# [本文]
######
「1688」花街(かがい)から歌舞伎の世界について(上)2017.8.11 副島隆彦

副島隆彦 です。 今日は、2017年8月11日 です。

●市川團十郎 (いちかわだんじゅうろう)

 前回の、江戸時代の廓(くるわ)・遊郭と、明治・大正・昭和の岡場所の話の続きです。
岡場所とは公認されていた売春地帯のことだ。売春地帯というと、おかしくなるが、花街(はなまち)、正式には花街(かがい)という。明治・大正・昭和(戦前が20年間、戦後が44年)は64年間あった。このあたりのことからつながって歌舞伎の世界のことまでをまとめる。

 しかし、ずっと話をつなげていくと大変なことになるので、とにかく今私が自分でおさらいして、何が日本の歌舞伎の世界かというものの一番大事なところを話す。
 私は歌舞伎をほとんど見ていない。ただ夜中の1時、2時にNHKで歌舞伎の演目を放送していた。それを、いつの間にか少しずつ見ている。それを見ていて、副島隆彦だけがわかる真実がある。これが今の歌舞伎の世界につながるかどうか、そこまで何とかやってみようと思う。

 私の感じたところでは、女形(おやま)で一番最高と言われたのが市川團十郎11世だろう。屋号は成田屋(なりたや)です。この人が1936年に第一次東宝劇団に参加した。東宝はロスチャイルド系で渋沢栄一(1840-1931)と小林一三(こばやしいちぞう)が1932年につくった。
 この小林一三が阪急電鉄・宝塚歌劇団・阪急百貨店・東宝をはじめとする阪急東宝グループ(現・阪急阪神東宝グループ)の創業者で、立派な実業家だ。
######
# [提示データ]

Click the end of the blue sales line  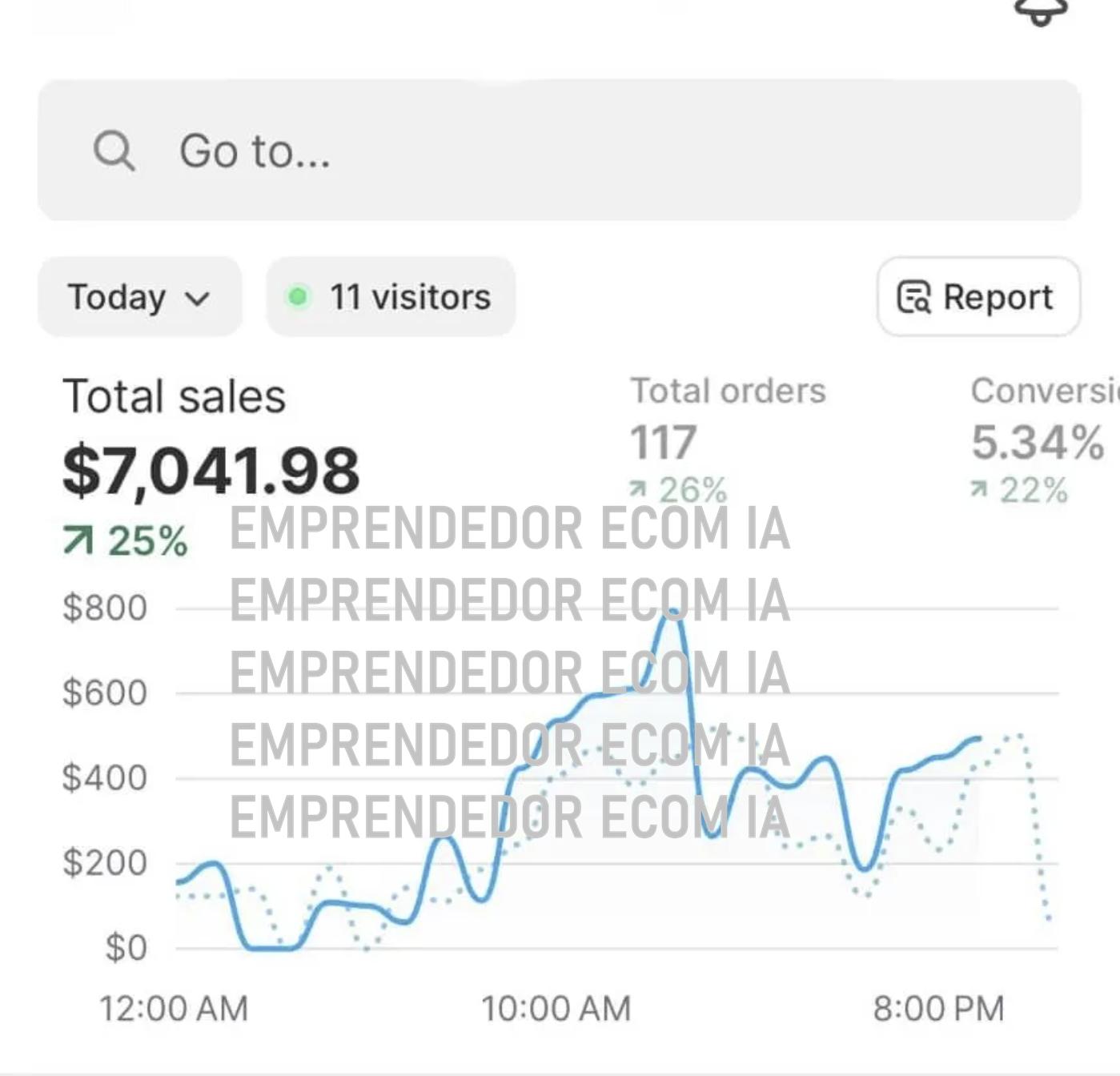coord(977,738)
######
# [課題の目標 1]
本文の「しかし、ずっと話をつなげてい」から「の創業者で、立派な実業家だ。」までを、「実業家」を「経営者」に置き換えて書き改めなさい。
# [課題の目標 2]
本文で筆者は、歌舞伎の世界について一番大事なところに絞って話すとしている。そうする理由を、本文に即して一、二文で説明しなさい。
# [課題の目標 3]
本文について、次の問いに答えなさい。
(a) 屋号が成田屋とされているのはだれか。
(b) 明治・大正・昭和は合わせて何年間あったと述べられているか。
(c) 市川團十郎11世が1936年に参加したものは何か。

# [解答例 1]
しかし、ずっと話をつなげていくと大変なことになるので、とにかく今私が自分でおさらいして、何が日本の歌舞伎の世界かというものの一番大事なところを話す。
 私は歌舞伎をほとんど見ていない。ただ夜中の1時、2時にNHKで歌舞伎の演目を放送していた。それを、いつの間にか少しずつ見ている。それを見ていて、副島隆彦だけがわかる真実がある。これが今の歌舞伎の世界につながるかどうか、そこまで何とかやってみようと思う。

 私の感じたところでは、女形(おやま)で一番最高と言われたのが市川團十郎11世だろう。屋号は成田屋(なりたや)です。この人が1936年に第一次東宝劇団に参加した。東宝はロスチャイルド系で渋沢栄一(1840-1931)と小林一三(こばやしいちぞう)が1932年につくった。
 この小林一三が阪急電鉄・宝塚歌劇団・阪急百貨店・東宝をはじめとする阪急東宝グループ(現・阪急阪神東宝グループ)の創業者で、立派な経営者だ。

# [解答例 2]
話をずっとつなげていくと大変なことになるからである。そのため筆者は、自分でおさらいしながら、日本の歌舞伎の世界の一番大事なところを話すことにしている。

# [解答例 3]
(a) 市川團十郎11世
(b) 64年間
(c) 第一次東宝劇団